▶ **DIRECTIONS FOR THIS TASK**: Recast the lines between the one holding "You are a computer-use agent. Screen" and the one holding "[x=21, y=51]", inclusive, as a JSON list of strings, one string per line, leaving out blank lines.

• • • •

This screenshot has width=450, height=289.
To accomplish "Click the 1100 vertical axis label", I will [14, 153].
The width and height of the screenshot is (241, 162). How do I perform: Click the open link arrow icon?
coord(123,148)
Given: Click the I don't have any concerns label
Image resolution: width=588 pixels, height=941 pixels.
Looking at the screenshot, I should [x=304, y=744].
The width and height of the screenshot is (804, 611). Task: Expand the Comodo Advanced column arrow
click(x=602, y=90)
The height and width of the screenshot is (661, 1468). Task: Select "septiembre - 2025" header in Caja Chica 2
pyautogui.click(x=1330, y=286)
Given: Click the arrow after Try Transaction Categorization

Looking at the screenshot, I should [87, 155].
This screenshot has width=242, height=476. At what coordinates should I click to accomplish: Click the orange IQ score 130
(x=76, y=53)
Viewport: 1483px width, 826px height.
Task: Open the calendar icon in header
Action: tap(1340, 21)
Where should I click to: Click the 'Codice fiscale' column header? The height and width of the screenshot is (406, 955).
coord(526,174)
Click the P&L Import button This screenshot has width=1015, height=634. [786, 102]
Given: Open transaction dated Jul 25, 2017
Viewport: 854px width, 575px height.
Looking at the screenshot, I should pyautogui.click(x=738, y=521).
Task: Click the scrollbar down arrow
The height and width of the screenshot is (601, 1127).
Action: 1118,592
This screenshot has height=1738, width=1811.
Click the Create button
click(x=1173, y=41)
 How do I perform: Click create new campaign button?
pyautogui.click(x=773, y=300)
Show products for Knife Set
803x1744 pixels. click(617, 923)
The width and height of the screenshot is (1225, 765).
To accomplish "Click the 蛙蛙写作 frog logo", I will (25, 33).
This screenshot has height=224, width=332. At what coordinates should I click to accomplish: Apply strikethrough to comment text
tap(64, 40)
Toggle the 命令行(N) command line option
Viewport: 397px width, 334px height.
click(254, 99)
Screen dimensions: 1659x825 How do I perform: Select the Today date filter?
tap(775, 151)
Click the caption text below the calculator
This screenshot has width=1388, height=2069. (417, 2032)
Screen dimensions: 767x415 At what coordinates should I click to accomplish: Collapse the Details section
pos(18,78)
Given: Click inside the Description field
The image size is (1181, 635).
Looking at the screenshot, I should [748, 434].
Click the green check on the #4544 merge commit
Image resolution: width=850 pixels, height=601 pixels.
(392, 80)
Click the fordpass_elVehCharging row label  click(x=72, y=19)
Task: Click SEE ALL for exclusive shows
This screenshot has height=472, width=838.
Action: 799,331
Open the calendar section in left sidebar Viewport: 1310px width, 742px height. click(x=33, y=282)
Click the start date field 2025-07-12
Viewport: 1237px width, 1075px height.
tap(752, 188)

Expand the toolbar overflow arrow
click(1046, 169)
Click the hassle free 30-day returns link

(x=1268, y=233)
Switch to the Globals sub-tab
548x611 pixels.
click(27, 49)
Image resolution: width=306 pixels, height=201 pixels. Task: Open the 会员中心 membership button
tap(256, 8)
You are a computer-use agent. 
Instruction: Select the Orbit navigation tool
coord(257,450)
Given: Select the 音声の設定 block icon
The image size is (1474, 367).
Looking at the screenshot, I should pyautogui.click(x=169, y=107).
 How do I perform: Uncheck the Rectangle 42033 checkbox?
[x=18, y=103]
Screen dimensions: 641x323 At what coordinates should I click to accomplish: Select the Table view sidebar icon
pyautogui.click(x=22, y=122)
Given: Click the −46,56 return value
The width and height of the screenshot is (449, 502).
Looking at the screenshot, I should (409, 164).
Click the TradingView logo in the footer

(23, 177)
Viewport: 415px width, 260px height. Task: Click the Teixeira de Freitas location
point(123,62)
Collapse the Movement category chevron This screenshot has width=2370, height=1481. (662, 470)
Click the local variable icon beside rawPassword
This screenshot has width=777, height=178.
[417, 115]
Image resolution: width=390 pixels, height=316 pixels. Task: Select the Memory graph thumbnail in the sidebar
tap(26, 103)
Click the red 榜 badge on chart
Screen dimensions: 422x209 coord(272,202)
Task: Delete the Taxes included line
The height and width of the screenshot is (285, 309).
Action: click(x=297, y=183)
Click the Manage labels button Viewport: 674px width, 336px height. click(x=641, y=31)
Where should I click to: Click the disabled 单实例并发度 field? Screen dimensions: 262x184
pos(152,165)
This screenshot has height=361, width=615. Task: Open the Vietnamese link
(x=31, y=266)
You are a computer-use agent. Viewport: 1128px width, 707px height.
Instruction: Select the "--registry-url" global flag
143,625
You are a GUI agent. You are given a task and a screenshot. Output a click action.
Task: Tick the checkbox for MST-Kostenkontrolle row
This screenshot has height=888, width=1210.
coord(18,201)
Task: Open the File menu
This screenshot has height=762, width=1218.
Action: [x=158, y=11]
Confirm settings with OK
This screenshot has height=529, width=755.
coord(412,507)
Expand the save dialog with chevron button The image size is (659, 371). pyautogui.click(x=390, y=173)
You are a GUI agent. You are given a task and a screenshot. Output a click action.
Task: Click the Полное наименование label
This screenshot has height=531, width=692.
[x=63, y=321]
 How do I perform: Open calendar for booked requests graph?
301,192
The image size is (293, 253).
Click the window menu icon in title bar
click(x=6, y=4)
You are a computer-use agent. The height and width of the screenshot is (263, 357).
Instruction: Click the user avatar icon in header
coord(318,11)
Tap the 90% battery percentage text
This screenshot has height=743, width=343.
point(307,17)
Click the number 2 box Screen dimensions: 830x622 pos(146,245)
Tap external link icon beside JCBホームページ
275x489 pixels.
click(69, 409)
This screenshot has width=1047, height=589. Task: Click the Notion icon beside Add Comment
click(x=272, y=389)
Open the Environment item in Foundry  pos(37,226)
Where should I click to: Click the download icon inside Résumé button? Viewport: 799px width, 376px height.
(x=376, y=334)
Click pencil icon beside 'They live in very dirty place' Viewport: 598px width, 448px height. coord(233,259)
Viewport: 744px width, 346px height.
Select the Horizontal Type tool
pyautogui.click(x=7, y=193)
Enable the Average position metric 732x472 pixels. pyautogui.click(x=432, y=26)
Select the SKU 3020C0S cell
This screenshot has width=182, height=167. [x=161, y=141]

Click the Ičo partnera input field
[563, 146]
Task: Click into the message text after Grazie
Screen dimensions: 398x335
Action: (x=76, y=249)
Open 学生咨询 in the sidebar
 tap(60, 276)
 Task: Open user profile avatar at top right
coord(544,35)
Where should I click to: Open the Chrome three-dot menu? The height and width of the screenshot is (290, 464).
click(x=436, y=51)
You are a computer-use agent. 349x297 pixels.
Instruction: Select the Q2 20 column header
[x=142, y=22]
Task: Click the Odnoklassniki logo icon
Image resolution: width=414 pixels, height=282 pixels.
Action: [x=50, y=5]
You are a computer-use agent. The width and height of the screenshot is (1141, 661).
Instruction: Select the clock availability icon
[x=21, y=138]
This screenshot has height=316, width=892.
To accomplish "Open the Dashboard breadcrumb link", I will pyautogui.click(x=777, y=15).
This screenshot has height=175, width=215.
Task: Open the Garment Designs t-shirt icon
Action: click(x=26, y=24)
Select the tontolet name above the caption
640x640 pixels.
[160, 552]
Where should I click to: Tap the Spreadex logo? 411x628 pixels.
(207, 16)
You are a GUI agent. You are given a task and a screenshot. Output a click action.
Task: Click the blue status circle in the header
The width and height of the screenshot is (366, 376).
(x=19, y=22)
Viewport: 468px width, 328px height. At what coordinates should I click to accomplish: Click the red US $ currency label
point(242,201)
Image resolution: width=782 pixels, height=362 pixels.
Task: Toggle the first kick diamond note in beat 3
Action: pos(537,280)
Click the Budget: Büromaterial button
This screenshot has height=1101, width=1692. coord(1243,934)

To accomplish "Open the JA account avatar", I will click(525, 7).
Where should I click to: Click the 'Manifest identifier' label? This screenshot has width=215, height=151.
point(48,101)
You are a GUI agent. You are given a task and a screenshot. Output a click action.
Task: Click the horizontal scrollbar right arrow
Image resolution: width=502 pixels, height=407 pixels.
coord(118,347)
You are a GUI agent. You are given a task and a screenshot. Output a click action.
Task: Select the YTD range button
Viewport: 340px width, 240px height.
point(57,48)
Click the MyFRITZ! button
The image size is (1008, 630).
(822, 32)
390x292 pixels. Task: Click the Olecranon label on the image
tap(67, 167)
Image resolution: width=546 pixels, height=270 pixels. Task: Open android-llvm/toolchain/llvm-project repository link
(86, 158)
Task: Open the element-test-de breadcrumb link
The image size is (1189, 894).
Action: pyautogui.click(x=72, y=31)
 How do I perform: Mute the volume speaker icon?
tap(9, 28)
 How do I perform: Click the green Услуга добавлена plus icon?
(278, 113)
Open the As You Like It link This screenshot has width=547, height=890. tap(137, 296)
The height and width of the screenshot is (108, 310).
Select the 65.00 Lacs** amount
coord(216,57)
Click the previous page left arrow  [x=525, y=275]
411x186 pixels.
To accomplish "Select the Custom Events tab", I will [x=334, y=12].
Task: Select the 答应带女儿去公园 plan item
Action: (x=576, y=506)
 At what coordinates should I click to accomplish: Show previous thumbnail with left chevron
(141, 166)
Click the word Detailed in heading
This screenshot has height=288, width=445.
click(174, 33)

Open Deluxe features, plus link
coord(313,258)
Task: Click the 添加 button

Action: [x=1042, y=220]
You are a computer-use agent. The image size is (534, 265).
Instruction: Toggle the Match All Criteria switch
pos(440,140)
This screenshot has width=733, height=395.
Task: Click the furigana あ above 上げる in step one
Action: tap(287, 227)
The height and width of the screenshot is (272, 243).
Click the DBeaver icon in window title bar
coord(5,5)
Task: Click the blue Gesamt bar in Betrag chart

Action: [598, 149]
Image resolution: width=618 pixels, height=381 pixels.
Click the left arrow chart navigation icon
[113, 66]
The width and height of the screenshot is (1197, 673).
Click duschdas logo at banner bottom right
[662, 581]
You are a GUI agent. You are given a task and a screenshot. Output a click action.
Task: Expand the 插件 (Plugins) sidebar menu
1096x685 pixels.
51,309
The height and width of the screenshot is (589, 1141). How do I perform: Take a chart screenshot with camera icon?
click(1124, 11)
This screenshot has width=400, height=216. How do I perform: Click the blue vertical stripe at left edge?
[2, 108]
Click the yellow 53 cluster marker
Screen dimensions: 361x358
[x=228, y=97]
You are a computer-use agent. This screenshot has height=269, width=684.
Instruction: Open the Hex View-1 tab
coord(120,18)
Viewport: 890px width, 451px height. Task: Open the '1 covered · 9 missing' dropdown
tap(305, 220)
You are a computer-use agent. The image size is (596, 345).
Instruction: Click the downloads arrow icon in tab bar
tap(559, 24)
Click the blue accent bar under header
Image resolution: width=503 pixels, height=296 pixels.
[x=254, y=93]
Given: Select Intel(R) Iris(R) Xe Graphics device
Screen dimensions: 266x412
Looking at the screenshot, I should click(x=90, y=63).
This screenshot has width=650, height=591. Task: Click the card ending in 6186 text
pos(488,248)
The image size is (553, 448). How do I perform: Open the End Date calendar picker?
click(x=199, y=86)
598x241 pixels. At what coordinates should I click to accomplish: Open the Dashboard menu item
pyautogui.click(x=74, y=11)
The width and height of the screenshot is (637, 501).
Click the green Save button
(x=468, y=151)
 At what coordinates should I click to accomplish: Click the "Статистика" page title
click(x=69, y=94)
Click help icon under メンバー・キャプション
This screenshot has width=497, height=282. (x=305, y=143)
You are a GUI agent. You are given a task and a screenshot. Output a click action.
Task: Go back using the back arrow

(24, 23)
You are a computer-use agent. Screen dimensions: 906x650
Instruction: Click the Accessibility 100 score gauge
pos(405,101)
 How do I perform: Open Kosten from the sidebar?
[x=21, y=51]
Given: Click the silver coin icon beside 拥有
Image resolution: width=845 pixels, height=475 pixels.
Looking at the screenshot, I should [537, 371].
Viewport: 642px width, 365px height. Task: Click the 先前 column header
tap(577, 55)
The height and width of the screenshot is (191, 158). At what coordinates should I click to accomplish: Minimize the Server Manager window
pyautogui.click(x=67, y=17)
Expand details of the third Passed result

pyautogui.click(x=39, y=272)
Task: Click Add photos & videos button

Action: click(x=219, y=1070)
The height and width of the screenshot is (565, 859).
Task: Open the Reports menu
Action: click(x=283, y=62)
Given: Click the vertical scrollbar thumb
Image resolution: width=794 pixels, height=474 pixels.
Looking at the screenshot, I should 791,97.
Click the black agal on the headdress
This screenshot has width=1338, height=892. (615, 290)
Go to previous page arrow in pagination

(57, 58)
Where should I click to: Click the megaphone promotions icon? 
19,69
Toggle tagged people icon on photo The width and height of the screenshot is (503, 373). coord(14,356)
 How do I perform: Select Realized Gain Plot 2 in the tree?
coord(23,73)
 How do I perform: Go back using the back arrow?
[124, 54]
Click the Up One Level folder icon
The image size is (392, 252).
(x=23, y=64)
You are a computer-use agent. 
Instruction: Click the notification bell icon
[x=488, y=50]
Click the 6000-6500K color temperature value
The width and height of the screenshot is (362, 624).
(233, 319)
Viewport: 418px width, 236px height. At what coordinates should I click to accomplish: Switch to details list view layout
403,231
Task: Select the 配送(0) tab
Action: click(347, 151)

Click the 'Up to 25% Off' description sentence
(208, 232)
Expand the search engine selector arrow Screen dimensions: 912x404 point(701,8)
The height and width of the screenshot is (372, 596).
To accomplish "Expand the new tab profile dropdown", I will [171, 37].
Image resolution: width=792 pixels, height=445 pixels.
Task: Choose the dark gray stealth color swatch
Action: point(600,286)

• • • •

▶ **EXERCISE OUTPUT**:
[
  "You are a computer-use agent. Screen dimensions: 906x650",
  "Instruction: Click the Accessibility 100 score gauge",
  "pos(405,101)",
  " How do I perform: Open Kosten from the sidebar?",
  "[x=21, y=51]"
]